Danilov stressed that if the orders to destroy the Israeli missiles had been given by Russian military command there would have been no technical problems to carry them out, but Moscow regards Damascus and Jerusalem as partners in the Middle East conflict.
“It is not about dividing Syria and Israel into partners or allies and adversaries. For us, Israel is as much a partner in international relations, including in the middle east, as is Syria. In this sense, yes, we fall into a known trap, when it is very difficult to respond to certain actions by Israel. But in this respect Israel cannot be considered as a military adversary of Russia. Therefore, the possibilities of countering Israeli missile strikes in Syria are quite limited precisely for political reasons,” Danilov was quoted as saying by the Russian Federal News Agency.
Danilov was asked a clarifying question: “So we can, but we don’t want to?” – and said, “Yes.”
“Note that Western media regularly reports about some overwhelming technical superiority of Israeli weapons, which allegedly does not allow Russian air defense to destroy missiles and aircraft, which are used by this country,” Russian Federal News Agency writes.
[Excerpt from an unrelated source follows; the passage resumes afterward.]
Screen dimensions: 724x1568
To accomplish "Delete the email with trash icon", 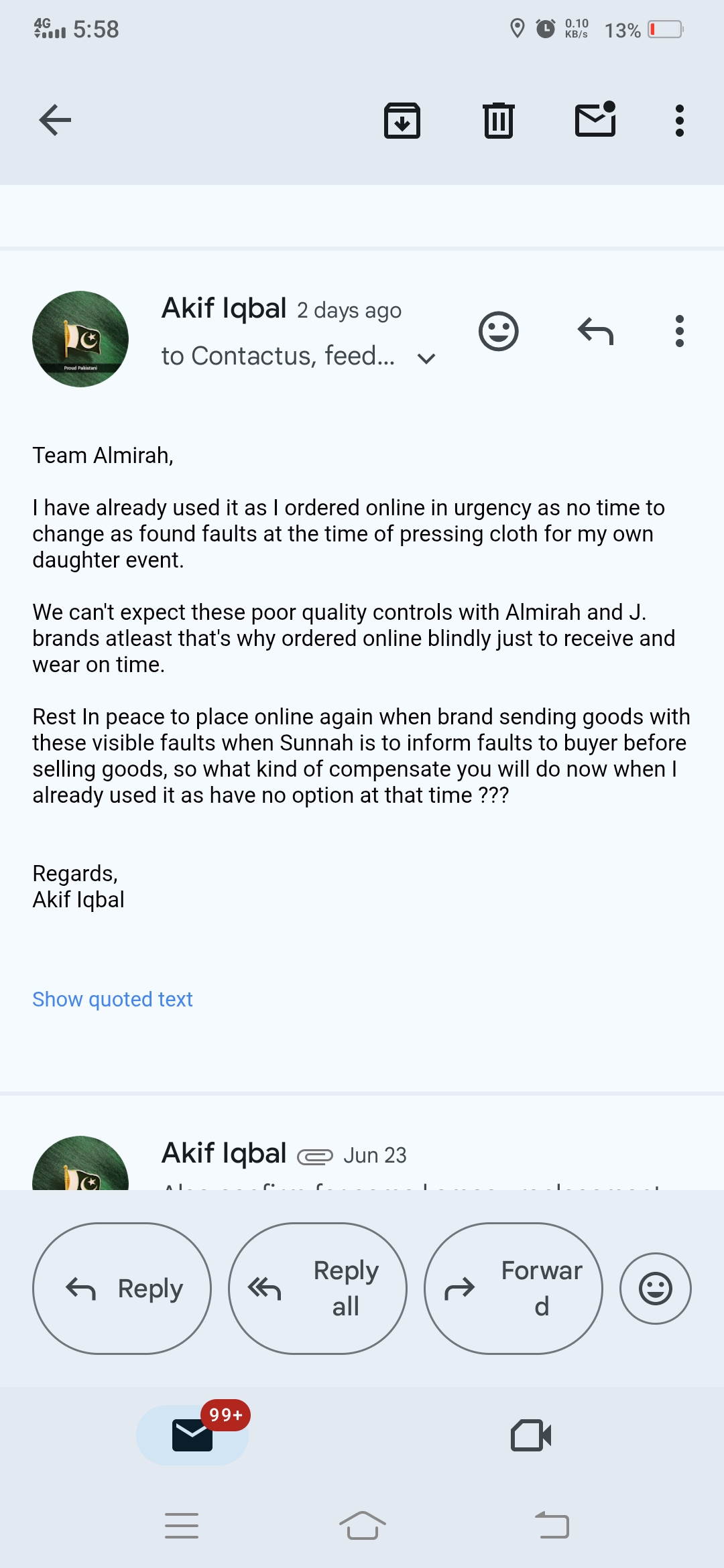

The “silence” of Russian air defense systems deployed in Syria during Israeli attacks has been questioned many times by the Russian, Israeli and Western media.
In April 2019, a well-known military analyst Babak Taghvaee explained the silence of the Russian S-300 by the fact that Israel used new Rampage ballistic missiles during their attacks. The missile, which was developed in Israel, can be launched from fourth- and fifth-generation fighter jets. The missile is capable of hitting anti-aircraft missile systems and military facilities of the enemy. The missile’s range is 150 kilometers, it is 4.7 meters long and its weight is 150 kilograms.
In Russia, Rampage was called the dagger analogue mainly because of its aerial ballistic trajectory, which makes it a challenge to intercept.